The ban will take place in the estuarine lagoon systems, marshlands and bays located in the states of Southern Baja California, Sonora, Sinaloa, Nayarit, Jalisco and Colima, as well as in the marine waters having federal jurisdiction in the Pacific Ocean.
The measure aims to protect the breeding population of commercially important shrimp species during the 2019 reproductive period and ensure the recruitment and continuity of their populations and their sustainable use in the next season 2019-2020.
Shrimp fishing in the Pacific Ocean and Gulf of California is one of the commercial fisheries of greater economic and social relevance in Mexico so it is necessary to manage and regulate it to ensure its sustainability and maximize its economic benefits.

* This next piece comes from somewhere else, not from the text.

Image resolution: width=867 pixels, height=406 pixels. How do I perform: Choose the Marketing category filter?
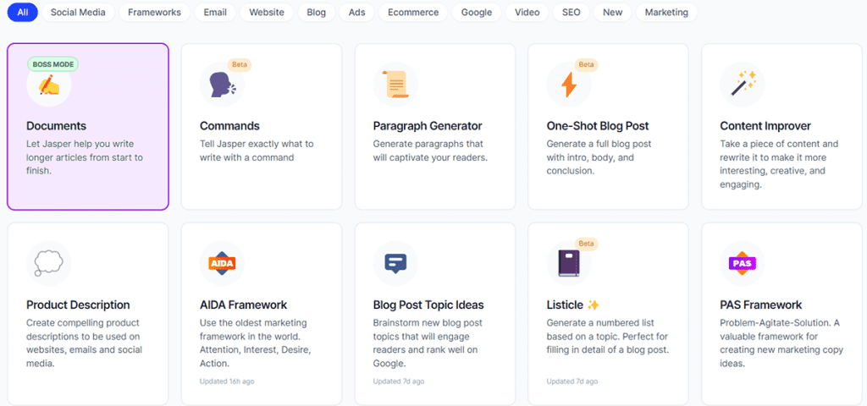tap(666, 13)
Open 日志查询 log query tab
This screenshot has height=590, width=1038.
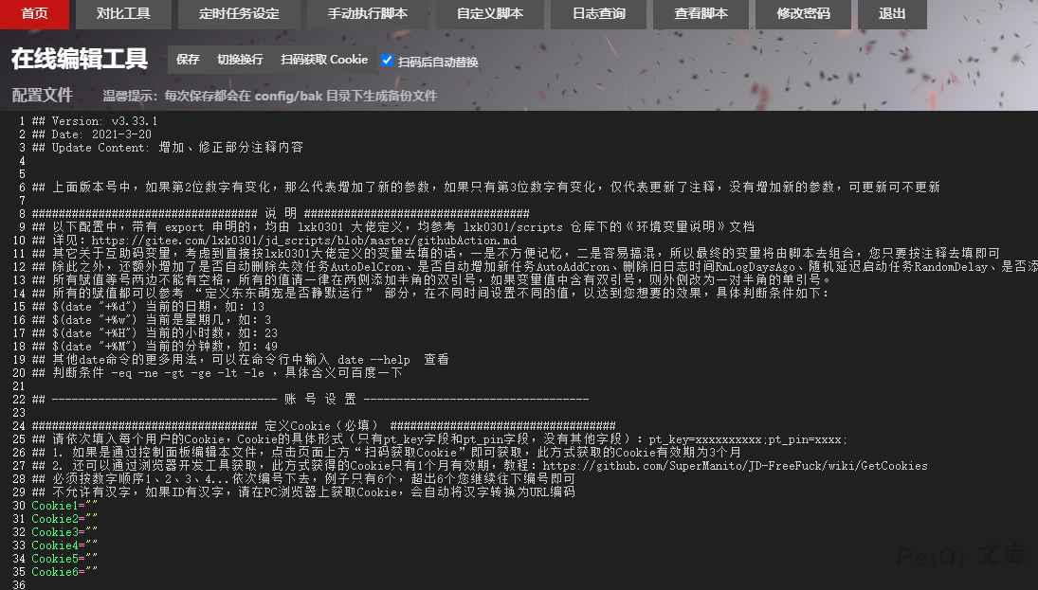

Shrimp from the Pacific Ocean
For setting the ban, the National Aquaculture and Fisheries Commission (CONAPESCA) took into account the studies carried out by the National Institute of Fisheries and Aquaculture (INAPESCA), which indicated that brown and blue shrimp stocks from the Pacific Ocean coastline have abundance fluctuations, reflecting subsequent recruitments that contribute to the remaining population present at the end of the fishing season. For this reason, scientists considered it necessary to avoid fishing after March 15, 2019, for the conservation of the breeding population.
Start of the shrimp ban in the Pacific
On the other hand, the environmental conditions analyzed on the trends of sea surface temperature and oceanographic dynamics (movement of water masses in the Pacific Ocean and reduction of the El Niño phenomenon towards normality), as well as their relationship with availability of shrimp species by region, indicate the need to take precautionary measures regarding the recruitment of white and blue shrimp species.
The fishing ban for all shrimp species will be implemented in the estuarine lagoon systems, marshes and bays located in the states of Baja California Sur, Sonora, Sinaloa, Nayarit, Jalisco and Colima, as well as in the marine waters of federal jurisdiction of the Pacific Ocean, from the border with the United States to the border with Guatemala.